Diese Konsequenz des Punktsetzens gilt für jeden ernsthaften Abschied. Nicht zuletzt auch bei dem eigenen Abschied, den ich von mir aus für andere setze. Ich selbst muss dann bereit sein, den anderen in seinem Ich so freizusetzen, dass er, frei von mir, unverletzt weiterleben kann. Ich muss ihn so ins Leben zurückgeben, dass er als eigenständiges Ich zu leben vermag!
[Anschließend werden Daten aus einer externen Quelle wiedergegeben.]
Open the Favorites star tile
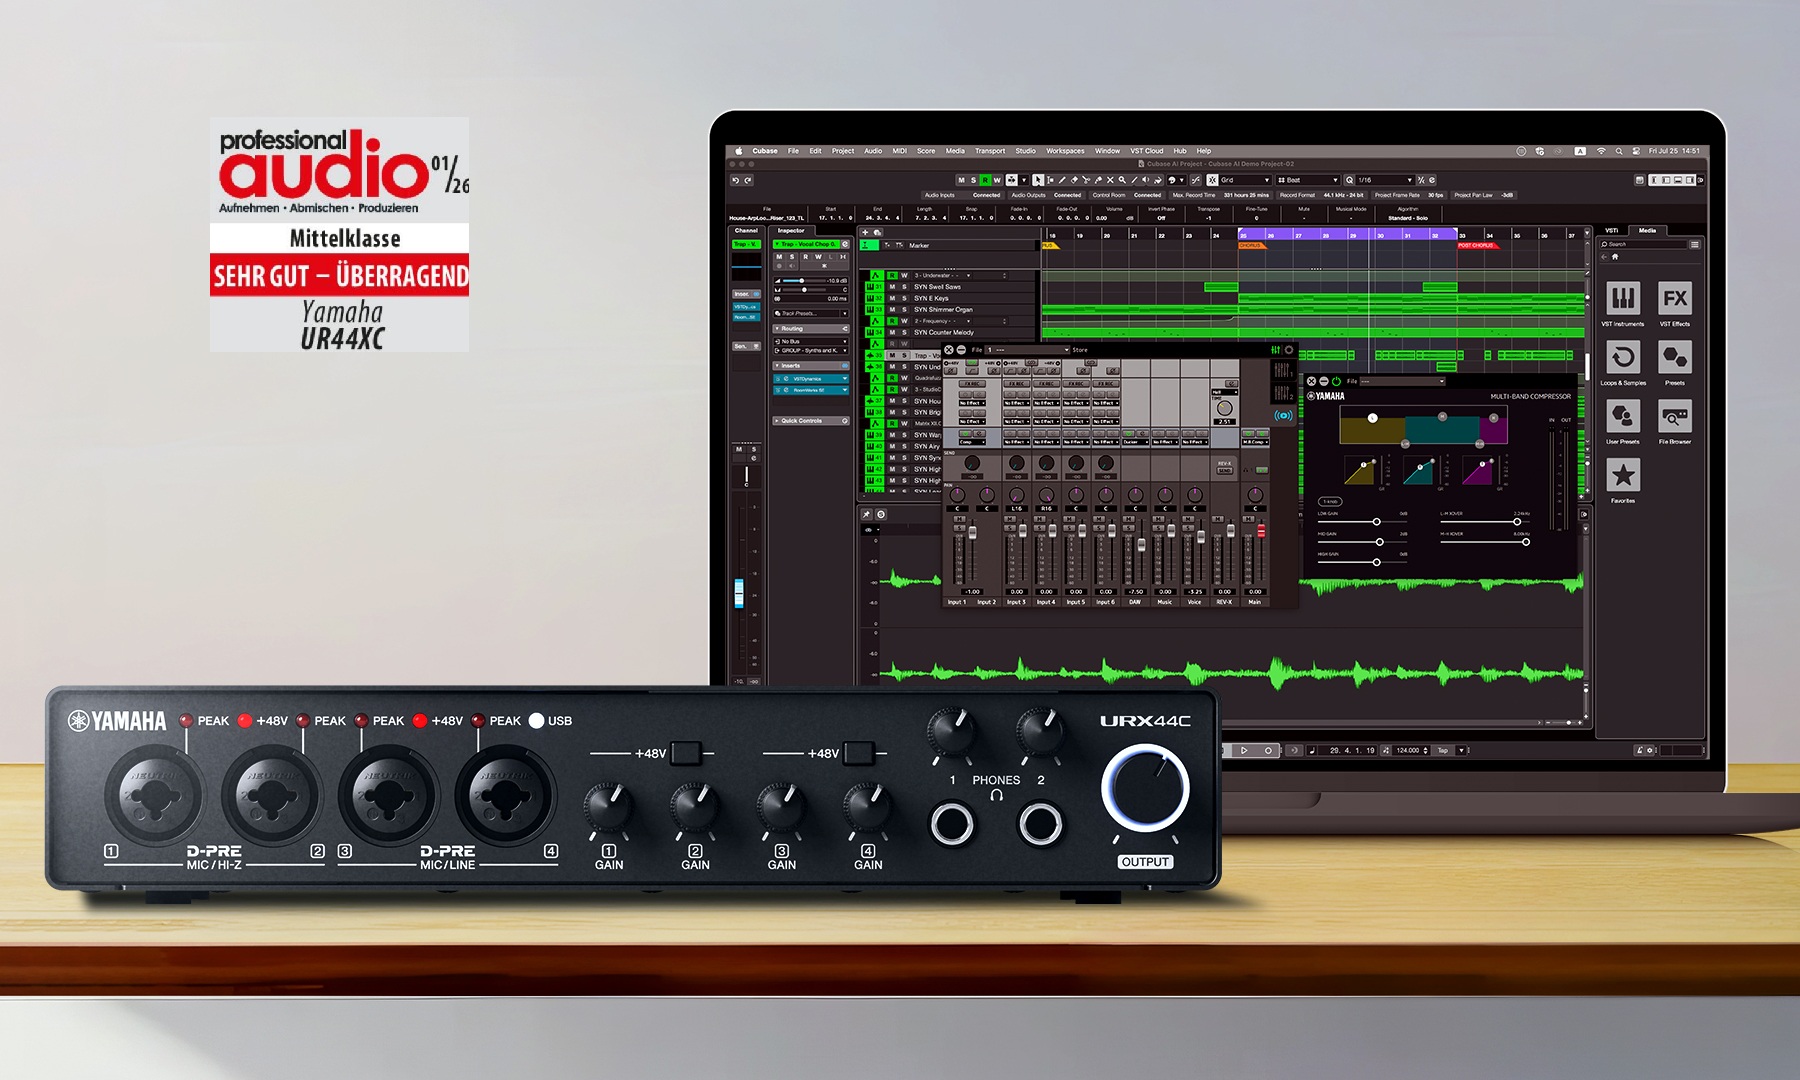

Das aber bedingt schon im gelebten Wir die Achtung vor dem Eigenwillen des anderen Ich. Es liegt in der Verantwortung gegenüber dem andere, dass ich ihm Raum lasse für sein Ich, für seine Wünschen und Bedürfnisse. Ich muss ihm die Möglichkeit lassen, dass er Dinge so machen kann, wie er sie machen will. Der andere hat das Recht auf sein Ich. Das Wir mit mir garantiert das Recht des anderen auf sein Ich.

(4) Sterben und Tod

Ich stelle fest:

So lange ich lebe,            ist der Tod nicht da.
Sobald der Tod da ist,     lebe ich nicht mehr.

Daraus schließe ich:

Mein Leben hat mit dem Tod nichts zu tun.
Der Tod hat mit meinem Leben nichts zu tun.

Diese Feststellung geht zurück auf den antiken Denker Epikur, einen der großen griechischen Philosophen aus dem minus dritten Jahrhundert. In seiner freiheitlichen Lebenserfahrung hat er den Tod als das natürliche Ende des Lebens immer fest im Blick gehabt. Das zeigt sein Rat an seinen jungen Freund Menoikeus: Ferner gewöhne Dich an den Gedanken, dass der Tod für uns ein Nichts ist …6. Epikurs oben zitierte nüchterne Definition über Leben und Tod gibt uns die Möglichkeit, zunächst einige elementare Sachfragen zu klären.

Erstens:
Leben und Tod sind zwei völlig verschiedene Dinge.

Es gibt für das objektive Erkennen keinen erfahrbaren inneren Zusammenhang zwischen Leben und Tod. Leben und Tod stehen diametral gegeneinander, denn:

– Alles was für das Leben gilt, gilt für den Tod nicht:
Organisches Werden. Empfindungen, Reaktionsfähigkeit und Bewegung. Fortpflanzung. Geistige und soziale Strukturen. Zu Ende gehen und sich Auflösen.

– Alles was für den Tod gilt, gilt für das Leben nicht:
Stillstand von materieller Bewegung. Aufgehobensein geistiger und sozialer Strukturen. Zeitloser Raum. Unbegrenzte Dauer. Gestaltlose Leere.

Zweitens
Auch Sterben und Tod sind zwei völlig verschiedene Dinge.

– Denn das Sterben ist der Schlussteil des Lebens. Alles Sterben ist immer noch Leben bis zum allerletzten Verlöschen.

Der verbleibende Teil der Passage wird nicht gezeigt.